University of Buffalo nutritionist Leonard Epstein and his colleagues recruited 32 women —half of them obese, half nonobese— and divided them into two groups. Each group also had equal numbers of overweight and normal weight individuals. The women were instructed to perform an assigned task for 28 minutes and then given 125-cal. portions of macaroni and cheese. They were allowed as many additional helpings as they wanted.
Half of the participants completed the sessions on five consecutive days and half came back once a week for five weeks. By the end of the sessions, the once-a-day group had decreased calorie intake of macaroni by about 30 calories per session, whereas the once-a-week group had increased theirs by 100 calories. The researchers concluded that the first group had simply gotten sick of the macaroni.
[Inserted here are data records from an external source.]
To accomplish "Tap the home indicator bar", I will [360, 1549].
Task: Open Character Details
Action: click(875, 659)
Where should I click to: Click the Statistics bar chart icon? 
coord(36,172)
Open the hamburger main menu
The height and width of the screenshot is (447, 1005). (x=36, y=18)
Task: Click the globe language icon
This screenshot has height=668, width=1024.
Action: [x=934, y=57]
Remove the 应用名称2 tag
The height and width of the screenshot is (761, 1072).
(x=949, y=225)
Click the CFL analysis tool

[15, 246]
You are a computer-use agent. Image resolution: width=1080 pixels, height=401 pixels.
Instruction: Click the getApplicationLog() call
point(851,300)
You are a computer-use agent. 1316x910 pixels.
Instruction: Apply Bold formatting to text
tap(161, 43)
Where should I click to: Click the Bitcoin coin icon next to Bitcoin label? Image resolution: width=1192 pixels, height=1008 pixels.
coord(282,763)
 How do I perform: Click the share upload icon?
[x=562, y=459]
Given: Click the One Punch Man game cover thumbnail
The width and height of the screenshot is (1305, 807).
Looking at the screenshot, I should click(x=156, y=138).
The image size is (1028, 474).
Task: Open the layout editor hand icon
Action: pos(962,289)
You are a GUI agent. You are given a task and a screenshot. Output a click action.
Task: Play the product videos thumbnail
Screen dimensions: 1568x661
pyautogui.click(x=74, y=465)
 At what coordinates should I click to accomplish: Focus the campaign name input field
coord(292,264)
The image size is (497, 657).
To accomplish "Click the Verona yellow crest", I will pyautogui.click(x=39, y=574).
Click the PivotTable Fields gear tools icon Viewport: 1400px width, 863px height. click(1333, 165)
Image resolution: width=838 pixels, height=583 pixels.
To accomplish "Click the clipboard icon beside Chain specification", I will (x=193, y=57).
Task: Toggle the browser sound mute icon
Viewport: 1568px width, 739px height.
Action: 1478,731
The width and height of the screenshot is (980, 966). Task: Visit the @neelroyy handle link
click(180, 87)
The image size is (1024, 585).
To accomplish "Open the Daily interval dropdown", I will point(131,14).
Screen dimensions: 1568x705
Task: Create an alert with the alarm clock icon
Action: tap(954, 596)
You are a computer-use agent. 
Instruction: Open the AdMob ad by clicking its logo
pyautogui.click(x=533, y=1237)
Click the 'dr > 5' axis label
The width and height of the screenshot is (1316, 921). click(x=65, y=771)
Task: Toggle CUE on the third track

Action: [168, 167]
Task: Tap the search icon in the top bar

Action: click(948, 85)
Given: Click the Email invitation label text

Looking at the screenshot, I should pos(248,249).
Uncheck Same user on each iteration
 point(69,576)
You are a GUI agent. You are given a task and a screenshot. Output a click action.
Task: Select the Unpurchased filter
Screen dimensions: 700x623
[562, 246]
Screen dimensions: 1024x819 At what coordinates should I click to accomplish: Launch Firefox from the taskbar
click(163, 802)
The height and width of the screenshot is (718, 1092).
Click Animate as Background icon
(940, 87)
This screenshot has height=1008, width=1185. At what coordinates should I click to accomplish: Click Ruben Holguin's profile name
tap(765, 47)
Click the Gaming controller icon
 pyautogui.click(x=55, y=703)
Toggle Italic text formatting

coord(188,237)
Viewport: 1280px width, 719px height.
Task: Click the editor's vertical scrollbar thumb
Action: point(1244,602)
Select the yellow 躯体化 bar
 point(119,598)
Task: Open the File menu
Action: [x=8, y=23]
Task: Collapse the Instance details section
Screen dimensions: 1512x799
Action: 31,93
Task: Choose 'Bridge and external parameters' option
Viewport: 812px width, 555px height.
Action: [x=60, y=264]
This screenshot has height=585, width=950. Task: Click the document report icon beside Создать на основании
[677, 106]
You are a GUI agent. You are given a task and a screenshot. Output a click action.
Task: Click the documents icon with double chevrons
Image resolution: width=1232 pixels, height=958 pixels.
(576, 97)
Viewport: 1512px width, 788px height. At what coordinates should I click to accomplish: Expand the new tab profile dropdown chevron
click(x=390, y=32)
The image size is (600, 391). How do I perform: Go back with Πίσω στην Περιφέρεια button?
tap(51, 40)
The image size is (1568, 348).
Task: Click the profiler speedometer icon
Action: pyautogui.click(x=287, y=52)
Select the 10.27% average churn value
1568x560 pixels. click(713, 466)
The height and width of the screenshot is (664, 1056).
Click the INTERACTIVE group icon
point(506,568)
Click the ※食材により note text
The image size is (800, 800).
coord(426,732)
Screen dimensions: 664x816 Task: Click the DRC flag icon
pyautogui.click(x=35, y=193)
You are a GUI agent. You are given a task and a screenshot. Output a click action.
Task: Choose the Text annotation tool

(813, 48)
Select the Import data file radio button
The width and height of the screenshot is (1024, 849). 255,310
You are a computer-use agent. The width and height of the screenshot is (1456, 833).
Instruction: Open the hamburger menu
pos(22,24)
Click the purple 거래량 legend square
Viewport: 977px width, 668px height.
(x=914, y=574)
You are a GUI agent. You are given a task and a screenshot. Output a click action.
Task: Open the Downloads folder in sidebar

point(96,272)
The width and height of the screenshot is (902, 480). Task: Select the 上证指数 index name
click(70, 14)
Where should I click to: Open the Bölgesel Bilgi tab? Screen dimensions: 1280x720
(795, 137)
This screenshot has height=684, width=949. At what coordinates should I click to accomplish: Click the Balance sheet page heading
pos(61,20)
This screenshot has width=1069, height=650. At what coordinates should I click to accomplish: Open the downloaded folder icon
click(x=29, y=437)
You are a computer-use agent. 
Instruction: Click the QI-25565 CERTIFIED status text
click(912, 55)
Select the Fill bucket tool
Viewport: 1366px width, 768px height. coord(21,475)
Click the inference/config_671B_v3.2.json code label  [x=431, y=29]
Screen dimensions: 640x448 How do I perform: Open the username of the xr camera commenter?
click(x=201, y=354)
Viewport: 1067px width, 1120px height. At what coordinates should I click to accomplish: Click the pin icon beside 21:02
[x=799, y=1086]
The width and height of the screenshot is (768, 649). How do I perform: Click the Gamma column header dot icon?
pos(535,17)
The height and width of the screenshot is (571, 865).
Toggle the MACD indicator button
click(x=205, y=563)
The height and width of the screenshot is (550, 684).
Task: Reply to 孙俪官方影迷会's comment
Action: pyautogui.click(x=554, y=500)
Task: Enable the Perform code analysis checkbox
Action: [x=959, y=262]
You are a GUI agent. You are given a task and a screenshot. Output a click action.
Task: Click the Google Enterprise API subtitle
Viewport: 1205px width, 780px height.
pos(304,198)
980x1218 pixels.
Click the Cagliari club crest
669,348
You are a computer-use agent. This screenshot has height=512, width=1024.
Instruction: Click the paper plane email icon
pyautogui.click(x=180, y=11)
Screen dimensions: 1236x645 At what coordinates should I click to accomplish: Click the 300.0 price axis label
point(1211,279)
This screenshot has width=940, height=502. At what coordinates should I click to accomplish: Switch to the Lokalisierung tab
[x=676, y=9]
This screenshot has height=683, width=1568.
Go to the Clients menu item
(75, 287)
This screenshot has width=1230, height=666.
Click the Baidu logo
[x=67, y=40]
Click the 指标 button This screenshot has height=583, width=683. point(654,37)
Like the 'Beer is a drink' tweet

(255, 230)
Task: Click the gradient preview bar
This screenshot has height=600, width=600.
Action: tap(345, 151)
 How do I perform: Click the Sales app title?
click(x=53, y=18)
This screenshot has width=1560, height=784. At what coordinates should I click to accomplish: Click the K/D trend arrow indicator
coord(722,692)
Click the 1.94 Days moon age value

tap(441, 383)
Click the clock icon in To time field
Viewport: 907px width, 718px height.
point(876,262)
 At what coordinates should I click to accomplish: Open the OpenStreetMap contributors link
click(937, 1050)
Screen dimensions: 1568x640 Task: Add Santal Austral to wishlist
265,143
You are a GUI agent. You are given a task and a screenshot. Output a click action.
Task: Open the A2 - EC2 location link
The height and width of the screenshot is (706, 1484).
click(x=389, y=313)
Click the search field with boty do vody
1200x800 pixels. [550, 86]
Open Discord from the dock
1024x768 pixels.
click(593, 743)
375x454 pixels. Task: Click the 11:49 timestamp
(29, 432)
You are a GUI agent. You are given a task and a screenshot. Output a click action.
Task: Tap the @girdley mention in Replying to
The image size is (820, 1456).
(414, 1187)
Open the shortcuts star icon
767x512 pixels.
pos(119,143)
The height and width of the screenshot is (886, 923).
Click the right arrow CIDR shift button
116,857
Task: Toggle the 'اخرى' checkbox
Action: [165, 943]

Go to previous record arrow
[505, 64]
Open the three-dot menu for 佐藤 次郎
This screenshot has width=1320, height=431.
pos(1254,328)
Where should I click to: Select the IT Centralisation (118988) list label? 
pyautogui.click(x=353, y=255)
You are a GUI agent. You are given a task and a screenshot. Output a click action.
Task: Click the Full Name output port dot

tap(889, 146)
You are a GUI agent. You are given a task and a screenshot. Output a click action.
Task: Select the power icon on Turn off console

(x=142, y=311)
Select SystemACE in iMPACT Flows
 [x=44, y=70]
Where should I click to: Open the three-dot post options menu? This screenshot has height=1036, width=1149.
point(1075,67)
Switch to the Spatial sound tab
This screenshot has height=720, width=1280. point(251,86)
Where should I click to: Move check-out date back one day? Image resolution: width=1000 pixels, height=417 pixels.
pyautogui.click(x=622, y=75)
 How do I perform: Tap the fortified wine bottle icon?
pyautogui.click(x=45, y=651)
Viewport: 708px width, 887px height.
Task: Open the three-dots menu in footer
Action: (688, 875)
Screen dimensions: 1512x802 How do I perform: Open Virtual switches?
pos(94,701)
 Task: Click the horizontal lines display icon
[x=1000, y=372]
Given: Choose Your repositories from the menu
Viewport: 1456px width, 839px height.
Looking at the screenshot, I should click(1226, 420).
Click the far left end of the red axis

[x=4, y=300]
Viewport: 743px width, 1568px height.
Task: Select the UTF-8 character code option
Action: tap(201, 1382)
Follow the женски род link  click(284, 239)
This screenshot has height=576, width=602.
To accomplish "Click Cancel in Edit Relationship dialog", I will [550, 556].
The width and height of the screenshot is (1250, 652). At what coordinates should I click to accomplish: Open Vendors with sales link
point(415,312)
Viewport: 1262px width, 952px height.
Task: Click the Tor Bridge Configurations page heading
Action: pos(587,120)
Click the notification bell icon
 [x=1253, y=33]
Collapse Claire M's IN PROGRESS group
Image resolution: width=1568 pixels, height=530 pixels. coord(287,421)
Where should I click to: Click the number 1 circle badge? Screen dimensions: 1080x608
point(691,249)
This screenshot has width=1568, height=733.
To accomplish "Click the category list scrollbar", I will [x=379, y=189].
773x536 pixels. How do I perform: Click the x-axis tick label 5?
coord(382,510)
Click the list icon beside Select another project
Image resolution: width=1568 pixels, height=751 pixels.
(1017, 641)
So how does that apply to a weight-loss plan? By regularly incorporating certain foods (try several times a week rather than so often you never want to see that food again), you’re less likely to overdo it on the portions. For example, I know there are some of us who say we could eat, like, pizza every day, but if we really were offered a pie every single day, a slice or two would probably do it. However, if it were a weekly ritual, perhaps some of us would feel more inclined to eat much more than that, since it was more exciting. Wow, pizza! I haven’t had pizza in a whole week!
Maybe pizza’s not the best example, but this line of thinking could also be used for healthy foods. One of the most common laments I hear from people who want to lose weight is that they eat all the right stuff but that they eat too much of it. Keeping the repertoire on the small side might make that plate of whole wheat pasta less tempting to go to town on, since you know you’re going to be having some tomorrow.
I think this kind of research is pretty fascinating, and it may lead to more information on the links between overeating and addiction.